L’aura del passato nei luoghi di oggi: il Forno Fusorio di Tavernole sul Mella
Cenni storici
Quando si pensa a Bovegno e a Tavernole sul Mella, in provincia di Brescia, nessuno penserebbe che la Società degli Altiforni Fonderie ed Acciaierie di Terni possa essere coinvolta nell’evoluzione in senso industriale della Valtrompia.
Fu proprio per garantirsi l’autonomia nell’approvvigionamento di materie prime che nel 1886 la Società degli Altiforni Fonderie ed Acciaierie di Terni acquistò una serie di concessioni minerarie e un altoforno nella Valtrompia (Forno Brolo o Forno di Bovegno). Anche se le miniere valtrompine non erano neppure lontanamente paragonabili a quelle elbane, gli emissari della Terni trovarono una cultura mineraria e siderurgica senza eguali.
L’industria siderurgica italiana stava muovendo proprio in quegli anni i primi passi e nacque l’esigenza di nuove e abbondanti materie prime disponibili. Si era convinti che la Valtrompia potesse offrire grandi quantità di carbone fossile presente negli scisti, in particolare della Valle di Graticelle, evitando ulteriori costose importazioni dall’Inghilterra.9 Il forno di Tavernole sul Mella, posizionato sul greto del fiume poco al di fuori del centro abitato, attivo dal 1341 (negli Annali di Pezzate sono riportate le campagne fusorie: 1829, 1861, 1865-1873), rimase praticamente intatto, senza subire radicali modificazioni in corso di restauro (venne aggiunta solo una stufa per la fase di pre-riscaldamento dell’aria), nonostante gli attesi livelli di produzione fossero considerevoli.
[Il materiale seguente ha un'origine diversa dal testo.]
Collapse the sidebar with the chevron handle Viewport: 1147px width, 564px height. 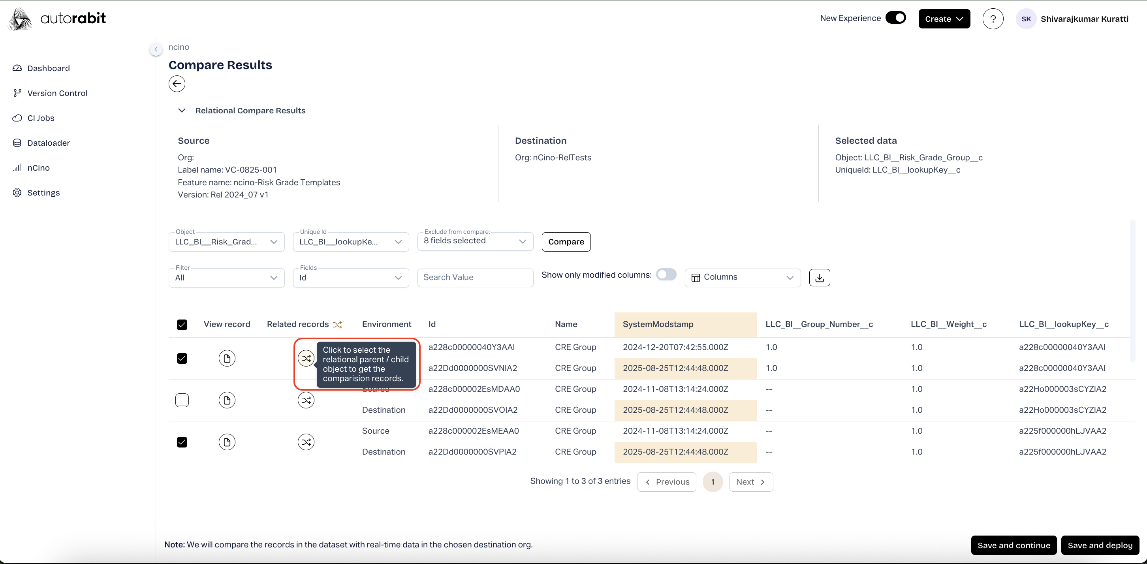(x=156, y=49)
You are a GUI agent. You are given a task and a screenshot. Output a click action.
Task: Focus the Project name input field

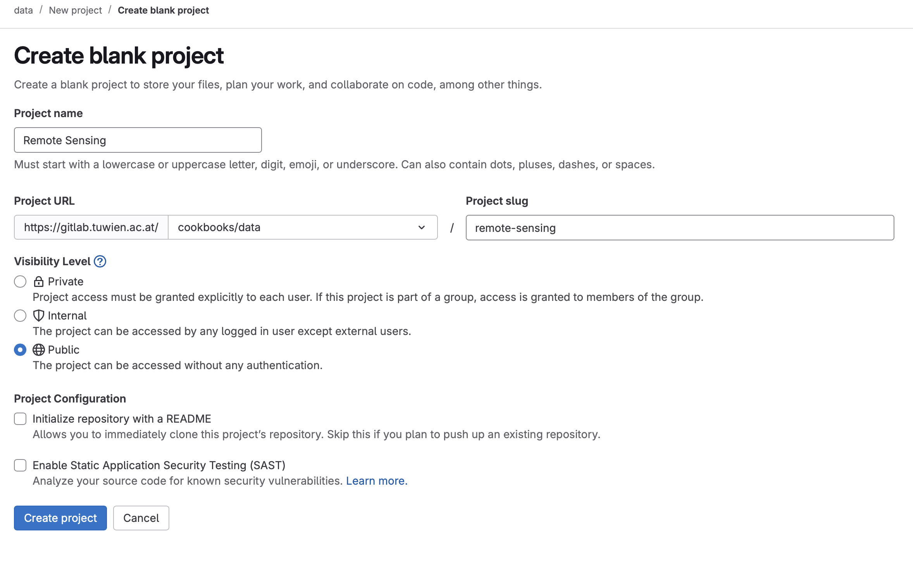click(x=138, y=140)
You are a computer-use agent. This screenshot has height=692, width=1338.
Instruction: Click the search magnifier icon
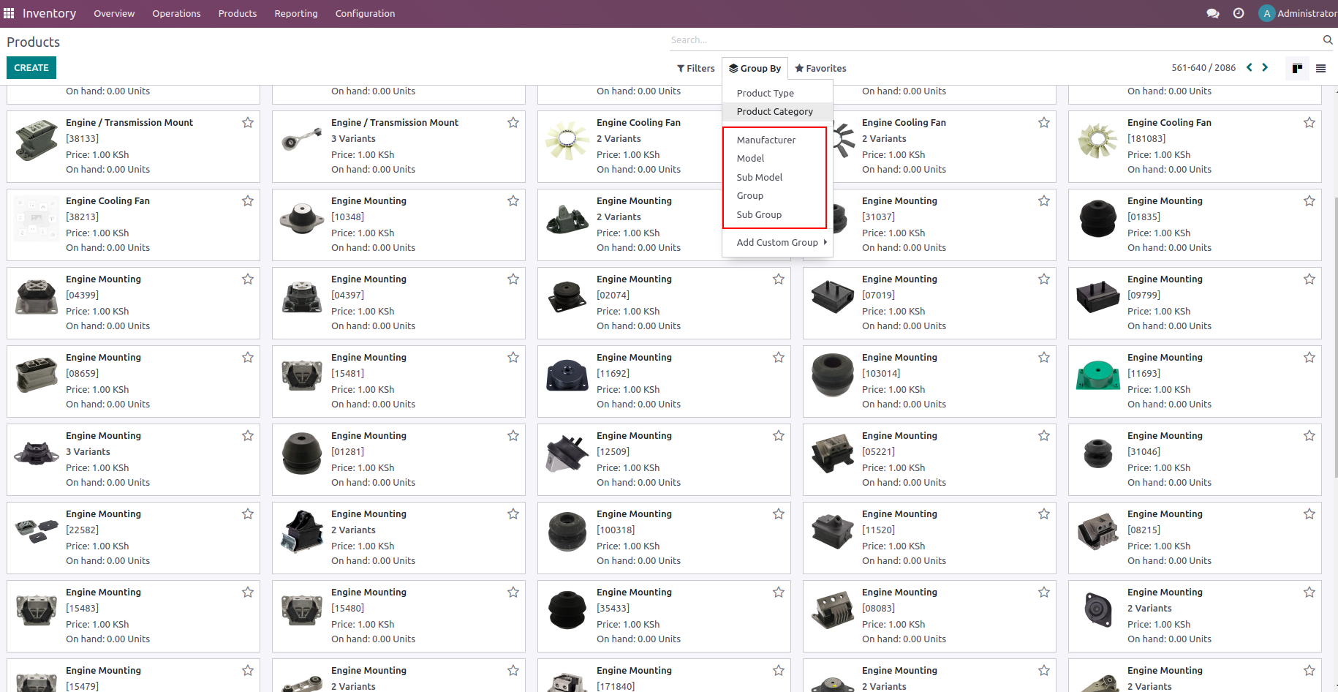coord(1327,40)
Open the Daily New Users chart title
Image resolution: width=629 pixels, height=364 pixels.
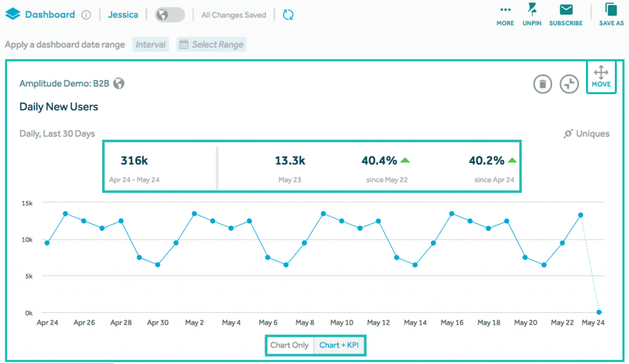click(x=58, y=106)
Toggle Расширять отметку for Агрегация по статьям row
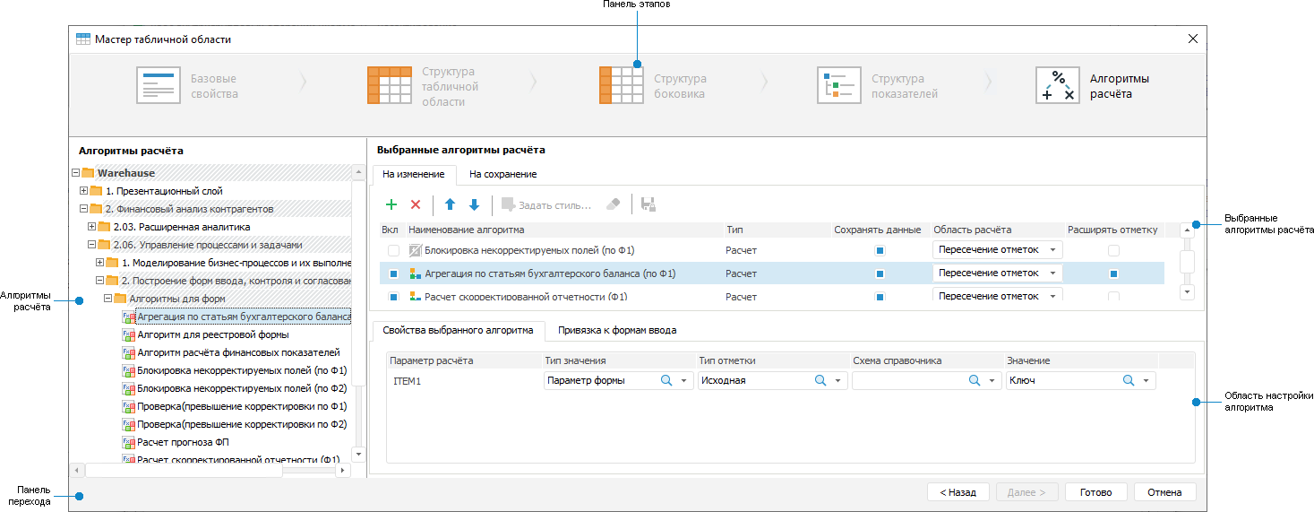This screenshot has width=1314, height=512. pyautogui.click(x=1113, y=273)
Non ci si deve pertanto meravigliare se la produzione giornaliera non superò le quattro tonnellate (in precedenza la produzione era più modesta aggirandosi attorno alle due tonnellate al giorno). Aver raddoppiato la produzione veniva già considerato come un grande successo dalla Terni ma i problemi non mancarono: se in passato il forno era attivo per circa 3 mesi all’anno, ora l’attività vedeva impegnato il forno per 300 giorni all’anno. Ciò tuttavia causava il deterioramento delle pietre di rivestimento interno al forno, ossia le parti esposte alla maggiore fonte di calore, e il forno doveva pertanto rimanere chiuso per lunghi periodi a distanza di pochi anni per la rimozione delle parti danneggiate e la loro sostituzione (ricordiamo le campagne fusorie della Terni: 1886-1888, 190-1901, 1920).
Le ricerche di carbone fossile (basate per lo più sui racconti dei minatori, i quali si ricordavano di aver notato agglomerati carboniferi quando le miniere erano utilizzate per l’estrazione del ferro) ebbero risultato negativo e la manutenzione del Forno Brolo risultò eccessivamente dispendioso per la Terni, la quale decise di sospendere gli investimenti nell’area Bresciana, senza contare il costo esorbitante del trasporto del carbone da Bovegno a Brescia via carretto (basti pensare che proprio in quegli anni la Terni finanziava un costoso processo di industrializzazione della conca terzana, riuscendo persino a fondere un lingotto da 80 tonnellate nel 1887).
All’entusiasmo subentrò la delusione. Il forno fusorio di Tavernole sul Mella cessò l’attività siderurgica agli inizi del Novecento. Dopo aver ospitato una segheria, venne definitivamente abbandonato.